**PROBLEM TO WORK ON**. Print the data word for word, starting at the line containing "Task: Clear the search query with the X icon" and continuing through the last line, with both ends included. Omit the pictures.

**ENTRIES SUPPLIED**.
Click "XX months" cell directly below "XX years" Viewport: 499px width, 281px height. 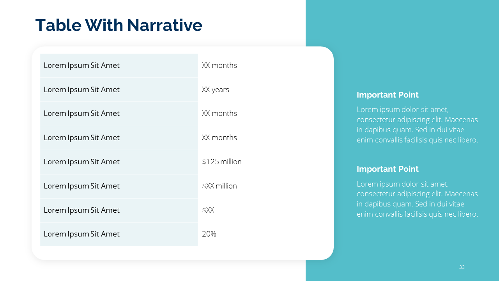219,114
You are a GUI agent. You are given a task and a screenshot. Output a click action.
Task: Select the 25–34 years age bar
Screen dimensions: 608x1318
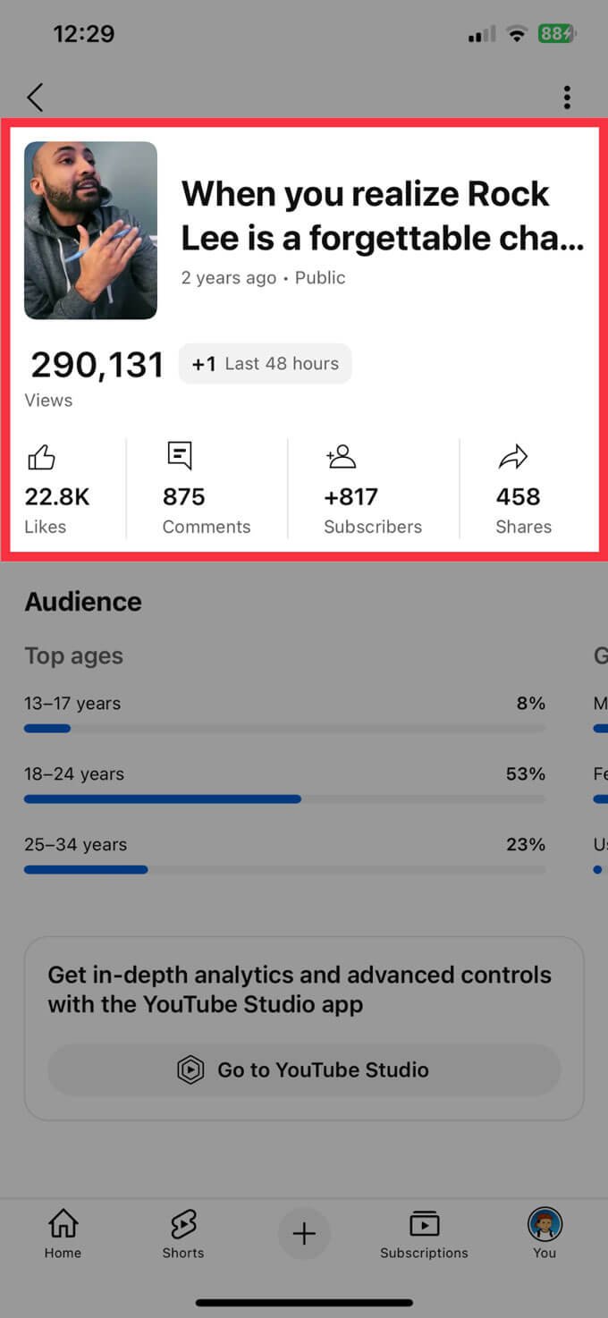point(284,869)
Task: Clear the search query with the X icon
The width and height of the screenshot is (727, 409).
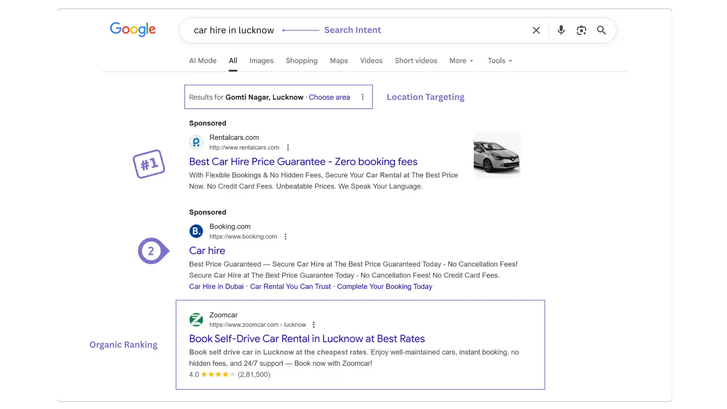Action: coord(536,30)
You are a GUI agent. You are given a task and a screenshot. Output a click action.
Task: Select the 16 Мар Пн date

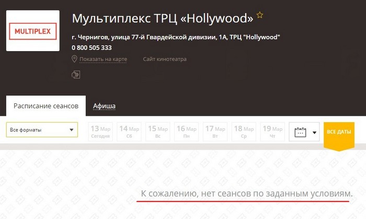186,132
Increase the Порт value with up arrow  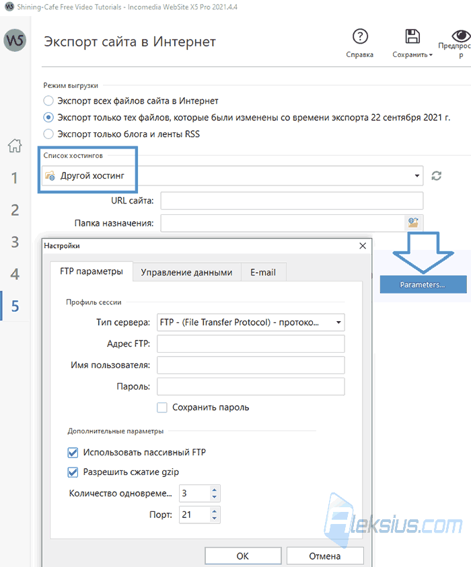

**COMPLETE RESPONSE**.
Task: Clear the search query with the X icon
The width and height of the screenshot is (727, 409).
Action: coord(536,30)
You are a GUI agent. You are given a task and a screenshot. Output a click action.
Task: Select the 16 Мар Пн date

186,132
Increase the Порт value with up arrow  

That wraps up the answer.